There’s a fair bit of AVX/SSE code out there, but these days the vast bulk of AV...

berkut · on June 23, 2020

They're admittedly not applications most users run every day, but many multimedia applications (audio processing, encoding, decoding) is mostly done with hand-crafted instrinsics, the same goes for video stuff.

In an even more niche area (high-end VFX apps, like compositors, renderers) SSE/AVX intrinsics are used quite a bit in performance-critical parts of the code, and auto-vectorisers can't yet do as good a job (they're pretty useless at conditionals and masking).

saagarjha · on June 23, 2020

Even less esoteric: your libc likely has at least a half dozen vectorized functions for the mem* and str* functions.

wolf550e · on June 22, 2020

But is the bulk of AVX code by time spent running, code that was generated by autovectorizer? The SIMD in openssl and ffmpeg is written by hand. I bet the code that spends a lot of time on the CPU, especially the code that runs a lot while humans are waiting, is written by hand.

throwaway5792 · on June 23, 2020

Those should have AArch64 versions written. AArch64 is old now, it's not some niche architecture.

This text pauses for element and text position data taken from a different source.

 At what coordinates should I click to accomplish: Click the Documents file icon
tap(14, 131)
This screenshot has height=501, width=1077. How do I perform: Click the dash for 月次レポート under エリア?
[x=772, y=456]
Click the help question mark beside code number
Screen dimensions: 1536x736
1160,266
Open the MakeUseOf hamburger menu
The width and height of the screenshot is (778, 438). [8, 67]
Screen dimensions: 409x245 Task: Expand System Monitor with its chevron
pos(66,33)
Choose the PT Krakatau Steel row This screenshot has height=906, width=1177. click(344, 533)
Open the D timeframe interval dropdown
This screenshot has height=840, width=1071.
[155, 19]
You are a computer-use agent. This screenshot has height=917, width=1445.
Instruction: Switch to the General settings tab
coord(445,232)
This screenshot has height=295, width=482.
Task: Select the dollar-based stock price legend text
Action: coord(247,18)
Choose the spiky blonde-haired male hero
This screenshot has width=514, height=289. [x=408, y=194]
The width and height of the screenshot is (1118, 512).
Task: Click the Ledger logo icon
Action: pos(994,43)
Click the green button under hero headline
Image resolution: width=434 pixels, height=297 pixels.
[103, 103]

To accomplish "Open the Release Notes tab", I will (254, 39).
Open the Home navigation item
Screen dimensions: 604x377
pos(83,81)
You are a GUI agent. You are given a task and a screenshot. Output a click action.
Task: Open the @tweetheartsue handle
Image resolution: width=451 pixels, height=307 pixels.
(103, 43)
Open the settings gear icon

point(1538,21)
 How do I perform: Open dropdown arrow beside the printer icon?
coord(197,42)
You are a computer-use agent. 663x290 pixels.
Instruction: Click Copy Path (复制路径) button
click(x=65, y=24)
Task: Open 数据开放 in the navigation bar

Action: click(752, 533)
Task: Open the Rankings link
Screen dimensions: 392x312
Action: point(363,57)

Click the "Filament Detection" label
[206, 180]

wolf550e · on June 23, 2020

Desktop productivity content creation apps have never before needed ARM versions, so many probably don't have ARM specific optimizations, and some probably have x86 specific code that is just enabled by default.

The memory model differences are going to be painful to debug, I think ("all-the-world's-a-VAX syndrome" is now "all the world's a Pentium/x86-64").